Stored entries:
---*---
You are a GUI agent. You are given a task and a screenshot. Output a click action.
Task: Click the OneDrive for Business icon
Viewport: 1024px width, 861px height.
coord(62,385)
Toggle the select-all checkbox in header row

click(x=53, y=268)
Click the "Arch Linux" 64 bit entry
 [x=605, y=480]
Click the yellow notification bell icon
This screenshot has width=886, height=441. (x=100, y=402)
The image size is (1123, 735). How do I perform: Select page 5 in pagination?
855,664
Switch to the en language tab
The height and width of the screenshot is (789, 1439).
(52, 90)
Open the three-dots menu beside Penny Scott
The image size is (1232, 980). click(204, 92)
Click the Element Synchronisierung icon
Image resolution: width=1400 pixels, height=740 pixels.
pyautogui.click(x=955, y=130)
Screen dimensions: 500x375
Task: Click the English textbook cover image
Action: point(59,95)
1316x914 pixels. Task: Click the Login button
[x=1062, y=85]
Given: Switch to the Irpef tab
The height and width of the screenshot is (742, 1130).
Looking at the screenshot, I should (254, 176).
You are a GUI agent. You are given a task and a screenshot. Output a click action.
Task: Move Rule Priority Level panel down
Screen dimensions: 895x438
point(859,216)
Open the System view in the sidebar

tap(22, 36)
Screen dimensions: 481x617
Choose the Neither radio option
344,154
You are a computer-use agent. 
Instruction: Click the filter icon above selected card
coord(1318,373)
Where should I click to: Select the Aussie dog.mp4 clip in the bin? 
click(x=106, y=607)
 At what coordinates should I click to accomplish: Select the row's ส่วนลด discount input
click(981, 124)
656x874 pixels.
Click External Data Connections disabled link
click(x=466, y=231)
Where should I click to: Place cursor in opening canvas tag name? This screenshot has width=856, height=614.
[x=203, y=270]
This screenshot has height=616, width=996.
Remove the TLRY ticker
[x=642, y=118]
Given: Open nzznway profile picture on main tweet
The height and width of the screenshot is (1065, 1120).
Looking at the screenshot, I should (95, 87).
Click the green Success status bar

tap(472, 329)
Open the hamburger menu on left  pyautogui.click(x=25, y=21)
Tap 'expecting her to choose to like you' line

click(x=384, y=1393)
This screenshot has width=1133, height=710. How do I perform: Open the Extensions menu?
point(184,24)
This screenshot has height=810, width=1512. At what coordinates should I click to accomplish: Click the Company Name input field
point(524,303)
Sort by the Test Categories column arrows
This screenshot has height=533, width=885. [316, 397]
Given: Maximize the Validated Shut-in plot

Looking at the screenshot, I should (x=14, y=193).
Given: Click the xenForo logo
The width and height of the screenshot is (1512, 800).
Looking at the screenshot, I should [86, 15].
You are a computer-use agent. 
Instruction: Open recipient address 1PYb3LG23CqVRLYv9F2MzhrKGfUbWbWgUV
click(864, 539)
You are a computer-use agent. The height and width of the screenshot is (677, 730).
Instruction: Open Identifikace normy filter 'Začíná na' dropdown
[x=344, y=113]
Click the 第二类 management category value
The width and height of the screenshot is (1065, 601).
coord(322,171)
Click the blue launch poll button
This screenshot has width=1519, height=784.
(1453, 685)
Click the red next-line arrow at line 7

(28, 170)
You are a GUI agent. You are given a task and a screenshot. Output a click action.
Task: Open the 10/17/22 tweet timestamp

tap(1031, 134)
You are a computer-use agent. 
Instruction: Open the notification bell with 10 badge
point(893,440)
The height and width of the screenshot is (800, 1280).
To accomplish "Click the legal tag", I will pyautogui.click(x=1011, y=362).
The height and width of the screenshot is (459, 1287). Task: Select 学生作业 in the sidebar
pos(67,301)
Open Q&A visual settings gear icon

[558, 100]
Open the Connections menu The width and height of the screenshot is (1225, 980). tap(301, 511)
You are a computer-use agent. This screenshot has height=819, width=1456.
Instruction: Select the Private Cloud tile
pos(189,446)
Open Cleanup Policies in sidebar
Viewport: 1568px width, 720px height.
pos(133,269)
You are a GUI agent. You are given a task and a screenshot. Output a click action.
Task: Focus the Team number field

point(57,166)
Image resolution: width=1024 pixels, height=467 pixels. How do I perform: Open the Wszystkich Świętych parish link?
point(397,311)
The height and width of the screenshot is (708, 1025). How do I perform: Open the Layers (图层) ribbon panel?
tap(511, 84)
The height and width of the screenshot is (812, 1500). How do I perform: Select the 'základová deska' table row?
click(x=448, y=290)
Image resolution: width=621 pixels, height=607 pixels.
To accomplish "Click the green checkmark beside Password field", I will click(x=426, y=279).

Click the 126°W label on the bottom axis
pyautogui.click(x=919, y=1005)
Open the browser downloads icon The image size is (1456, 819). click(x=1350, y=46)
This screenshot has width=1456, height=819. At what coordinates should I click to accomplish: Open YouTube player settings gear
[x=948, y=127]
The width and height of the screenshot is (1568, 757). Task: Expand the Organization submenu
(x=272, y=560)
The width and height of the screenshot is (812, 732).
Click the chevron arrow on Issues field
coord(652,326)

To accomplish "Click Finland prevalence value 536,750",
---*---
• _GOAL OF THE EXERCISE_
Reproduce the entries above, replacing each "GUI agent" with "interface agent" and leaving the rest unchanged.

• _OUTPUT OF THE EXERCISE_
You are a interface agent. You are given a task and a screenshot. Output a click action.
Task: Click the OneDrive for Business icon
Viewport: 1024px width, 861px height.
coord(62,385)
Toggle the select-all checkbox in header row

click(x=53, y=268)
Click the "Arch Linux" 64 bit entry
 [x=605, y=480]
Click the yellow notification bell icon
This screenshot has width=886, height=441. (x=100, y=402)
The image size is (1123, 735). How do I perform: Select page 5 in pagination?
855,664
Switch to the en language tab
The height and width of the screenshot is (789, 1439).
(52, 90)
Open the three-dots menu beside Penny Scott
The image size is (1232, 980). click(204, 92)
Click the Element Synchronisierung icon
Image resolution: width=1400 pixels, height=740 pixels.
pyautogui.click(x=955, y=130)
Screen dimensions: 500x375
Task: Click the English textbook cover image
Action: point(59,95)
1316x914 pixels. Task: Click the Login button
[x=1062, y=85]
Given: Switch to the Irpef tab
The height and width of the screenshot is (742, 1130).
Looking at the screenshot, I should (254, 176).
You are a interface agent. You are given a task and a screenshot. Output a click action.
Task: Move Rule Priority Level panel down
Screen dimensions: 895x438
point(859,216)
Open the System view in the sidebar

tap(22, 36)
Screen dimensions: 481x617
Choose the Neither radio option
344,154
You are a computer-use agent. 
Instruction: Click the filter icon above selected card
coord(1318,373)
Where should I click to: Select the Aussie dog.mp4 clip in the bin? 
click(x=106, y=607)
 At what coordinates should I click to accomplish: Select the row's ส่วนลด discount input
click(981, 124)
656x874 pixels.
Click External Data Connections disabled link
click(x=466, y=231)
Where should I click to: Place cursor in opening canvas tag name? This screenshot has width=856, height=614.
[x=203, y=270]
This screenshot has height=616, width=996.
Remove the TLRY ticker
[x=642, y=118]
Given: Open nzznway profile picture on main tweet
The height and width of the screenshot is (1065, 1120).
Looking at the screenshot, I should (95, 87).
Click the green Success status bar

tap(472, 329)
Open the hamburger menu on left  pyautogui.click(x=25, y=21)
Tap 'expecting her to choose to like you' line

click(x=384, y=1393)
This screenshot has width=1133, height=710. How do I perform: Open the Extensions menu?
point(184,24)
This screenshot has height=810, width=1512. At what coordinates should I click to accomplish: Click the Company Name input field
point(524,303)
Sort by the Test Categories column arrows
This screenshot has height=533, width=885. [316, 397]
Given: Maximize the Validated Shut-in plot

Looking at the screenshot, I should (x=14, y=193).
Given: Click the xenForo logo
The width and height of the screenshot is (1512, 800).
Looking at the screenshot, I should [86, 15].
You are a computer-use agent. 
Instruction: Open recipient address 1PYb3LG23CqVRLYv9F2MzhrKGfUbWbWgUV
click(864, 539)
You are a computer-use agent. The height and width of the screenshot is (677, 730).
Instruction: Open Identifikace normy filter 'Začíná na' dropdown
[x=344, y=113]
Click the 第二类 management category value
The width and height of the screenshot is (1065, 601).
coord(322,171)
Click the blue launch poll button
This screenshot has width=1519, height=784.
(1453, 685)
Click the red next-line arrow at line 7

(28, 170)
You are a interface agent. You are given a task and a screenshot. Output a click action.
Task: Open the 10/17/22 tweet timestamp

tap(1031, 134)
You are a computer-use agent. 
Instruction: Open the notification bell with 10 badge
point(893,440)
The height and width of the screenshot is (800, 1280).
To accomplish "Click the legal tag", I will pyautogui.click(x=1011, y=362).
The height and width of the screenshot is (459, 1287). Task: Select 学生作业 in the sidebar
pos(67,301)
Open Q&A visual settings gear icon

[558, 100]
Open the Connections menu The width and height of the screenshot is (1225, 980). tap(301, 511)
You are a computer-use agent. This screenshot has height=819, width=1456.
Instruction: Select the Private Cloud tile
pos(189,446)
Open Cleanup Policies in sidebar
Viewport: 1568px width, 720px height.
pos(133,269)
You are a interface agent. You are given a task and a screenshot. Output a click action.
Task: Focus the Team number field

point(57,166)
Image resolution: width=1024 pixels, height=467 pixels. How do I perform: Open the Wszystkich Świętych parish link?
point(397,311)
The height and width of the screenshot is (708, 1025). How do I perform: Open the Layers (图层) ribbon panel?
tap(511, 84)
The height and width of the screenshot is (812, 1500). How do I perform: Select the 'základová deska' table row?
click(x=448, y=290)
Image resolution: width=621 pixels, height=607 pixels.
To accomplish "Click the green checkmark beside Password field", I will click(x=426, y=279).

Click the 126°W label on the bottom axis
pyautogui.click(x=919, y=1005)
Open the browser downloads icon The image size is (1456, 819). click(x=1350, y=46)
This screenshot has width=1456, height=819. At what coordinates should I click to accomplish: Open YouTube player settings gear
[x=948, y=127]
The width and height of the screenshot is (1568, 757). Task: Expand the Organization submenu
(x=272, y=560)
The width and height of the screenshot is (812, 732).
Click the chevron arrow on Issues field
coord(652,326)

To accomplish "Click Finland prevalence value 536,750",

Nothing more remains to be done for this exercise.